Exercise requirements:
Copy out the records that start with the line containing "Screen dimensions: 455x364" and end with the line containing "tap(16, 64)", inclusive, and nothing more.

Material for this exercise:

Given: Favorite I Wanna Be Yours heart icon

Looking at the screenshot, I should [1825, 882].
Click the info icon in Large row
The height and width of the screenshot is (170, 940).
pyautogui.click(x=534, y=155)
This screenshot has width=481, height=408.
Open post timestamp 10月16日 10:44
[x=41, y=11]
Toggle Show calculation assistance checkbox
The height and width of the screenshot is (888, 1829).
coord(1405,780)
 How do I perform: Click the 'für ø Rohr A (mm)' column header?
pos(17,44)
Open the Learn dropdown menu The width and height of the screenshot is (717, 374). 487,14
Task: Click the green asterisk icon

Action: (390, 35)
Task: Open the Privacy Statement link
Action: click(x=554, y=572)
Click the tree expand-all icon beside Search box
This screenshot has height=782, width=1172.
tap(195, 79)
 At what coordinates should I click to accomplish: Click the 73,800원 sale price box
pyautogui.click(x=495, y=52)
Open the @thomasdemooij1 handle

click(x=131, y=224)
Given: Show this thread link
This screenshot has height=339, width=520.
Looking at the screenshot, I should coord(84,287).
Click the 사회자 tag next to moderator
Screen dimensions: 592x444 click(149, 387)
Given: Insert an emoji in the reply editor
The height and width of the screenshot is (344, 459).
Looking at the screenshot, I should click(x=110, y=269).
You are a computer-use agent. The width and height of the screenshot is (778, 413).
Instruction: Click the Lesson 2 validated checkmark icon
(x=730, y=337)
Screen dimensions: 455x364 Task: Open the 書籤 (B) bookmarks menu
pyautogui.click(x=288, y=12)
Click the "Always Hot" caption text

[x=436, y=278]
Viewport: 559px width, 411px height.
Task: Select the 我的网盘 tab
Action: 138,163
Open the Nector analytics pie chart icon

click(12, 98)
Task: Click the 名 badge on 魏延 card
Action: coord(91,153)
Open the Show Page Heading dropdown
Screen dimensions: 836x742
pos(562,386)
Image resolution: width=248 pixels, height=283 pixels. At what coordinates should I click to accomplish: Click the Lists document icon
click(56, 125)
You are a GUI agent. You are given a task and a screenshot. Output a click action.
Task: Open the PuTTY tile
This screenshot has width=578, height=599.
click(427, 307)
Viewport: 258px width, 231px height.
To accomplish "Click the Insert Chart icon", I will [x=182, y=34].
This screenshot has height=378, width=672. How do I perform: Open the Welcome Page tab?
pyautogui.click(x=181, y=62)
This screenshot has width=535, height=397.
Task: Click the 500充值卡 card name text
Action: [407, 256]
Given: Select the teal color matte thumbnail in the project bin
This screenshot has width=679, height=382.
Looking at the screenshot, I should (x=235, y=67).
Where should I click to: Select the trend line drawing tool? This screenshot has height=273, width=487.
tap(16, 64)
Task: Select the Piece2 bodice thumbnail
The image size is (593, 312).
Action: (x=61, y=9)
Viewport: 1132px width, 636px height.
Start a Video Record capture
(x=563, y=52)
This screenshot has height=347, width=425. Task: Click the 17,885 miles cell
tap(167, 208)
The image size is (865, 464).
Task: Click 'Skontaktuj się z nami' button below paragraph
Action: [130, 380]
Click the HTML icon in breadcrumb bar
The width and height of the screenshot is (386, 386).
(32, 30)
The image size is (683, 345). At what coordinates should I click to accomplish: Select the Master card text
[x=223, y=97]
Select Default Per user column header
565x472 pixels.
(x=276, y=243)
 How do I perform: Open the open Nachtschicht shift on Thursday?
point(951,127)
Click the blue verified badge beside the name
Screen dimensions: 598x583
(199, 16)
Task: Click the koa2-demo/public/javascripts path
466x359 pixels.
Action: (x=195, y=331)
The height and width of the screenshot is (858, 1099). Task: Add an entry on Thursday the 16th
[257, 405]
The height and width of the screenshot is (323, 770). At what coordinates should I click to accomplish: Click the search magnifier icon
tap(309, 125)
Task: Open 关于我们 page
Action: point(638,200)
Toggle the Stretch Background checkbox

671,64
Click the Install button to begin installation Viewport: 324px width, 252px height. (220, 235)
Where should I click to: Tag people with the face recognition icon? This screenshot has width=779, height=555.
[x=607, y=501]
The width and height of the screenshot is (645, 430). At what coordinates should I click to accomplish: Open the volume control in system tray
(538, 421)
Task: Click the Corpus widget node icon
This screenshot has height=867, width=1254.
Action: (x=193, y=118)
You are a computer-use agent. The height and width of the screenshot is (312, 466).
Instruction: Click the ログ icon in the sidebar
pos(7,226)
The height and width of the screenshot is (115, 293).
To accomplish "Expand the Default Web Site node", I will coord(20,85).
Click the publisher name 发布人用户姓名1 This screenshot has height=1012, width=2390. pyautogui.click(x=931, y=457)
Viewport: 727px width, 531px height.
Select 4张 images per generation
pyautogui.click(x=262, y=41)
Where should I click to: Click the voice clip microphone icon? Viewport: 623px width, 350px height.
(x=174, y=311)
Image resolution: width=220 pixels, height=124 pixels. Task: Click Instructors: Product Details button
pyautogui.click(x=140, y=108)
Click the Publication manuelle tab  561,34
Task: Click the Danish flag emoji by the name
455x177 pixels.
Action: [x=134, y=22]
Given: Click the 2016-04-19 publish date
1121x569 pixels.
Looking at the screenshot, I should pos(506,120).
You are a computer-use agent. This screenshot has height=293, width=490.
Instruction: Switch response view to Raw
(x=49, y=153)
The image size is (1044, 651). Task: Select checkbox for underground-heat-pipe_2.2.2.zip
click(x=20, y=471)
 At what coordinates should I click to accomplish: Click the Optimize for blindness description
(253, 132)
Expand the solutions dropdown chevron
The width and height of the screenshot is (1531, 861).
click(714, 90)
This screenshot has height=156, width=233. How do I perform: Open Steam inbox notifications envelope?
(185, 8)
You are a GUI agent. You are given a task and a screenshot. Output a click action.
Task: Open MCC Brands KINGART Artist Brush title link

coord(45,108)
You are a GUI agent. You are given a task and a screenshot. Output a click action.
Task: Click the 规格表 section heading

Task answer:
Screen dimensions: 455x364 Task: Open the 書籤 (B) bookmarks menu
pyautogui.click(x=288, y=12)
Click the "Always Hot" caption text

[x=436, y=278]
Viewport: 559px width, 411px height.
Task: Select the 我的网盘 tab
Action: 138,163
Open the Nector analytics pie chart icon

click(12, 98)
Task: Click the 名 badge on 魏延 card
Action: coord(91,153)
Open the Show Page Heading dropdown
Screen dimensions: 836x742
pos(562,386)
Image resolution: width=248 pixels, height=283 pixels. At what coordinates should I click to accomplish: Click the Lists document icon
click(56, 125)
You are a GUI agent. You are given a task and a screenshot. Output a click action.
Task: Open the PuTTY tile
This screenshot has width=578, height=599.
click(427, 307)
Viewport: 258px width, 231px height.
To accomplish "Click the Insert Chart icon", I will [x=182, y=34].
This screenshot has height=378, width=672. How do I perform: Open the Welcome Page tab?
pyautogui.click(x=181, y=62)
This screenshot has width=535, height=397.
Task: Click the 500充值卡 card name text
Action: [407, 256]
Given: Select the teal color matte thumbnail in the project bin
This screenshot has width=679, height=382.
Looking at the screenshot, I should (x=235, y=67).
Where should I click to: Select the trend line drawing tool? This screenshot has height=273, width=487.
tap(16, 64)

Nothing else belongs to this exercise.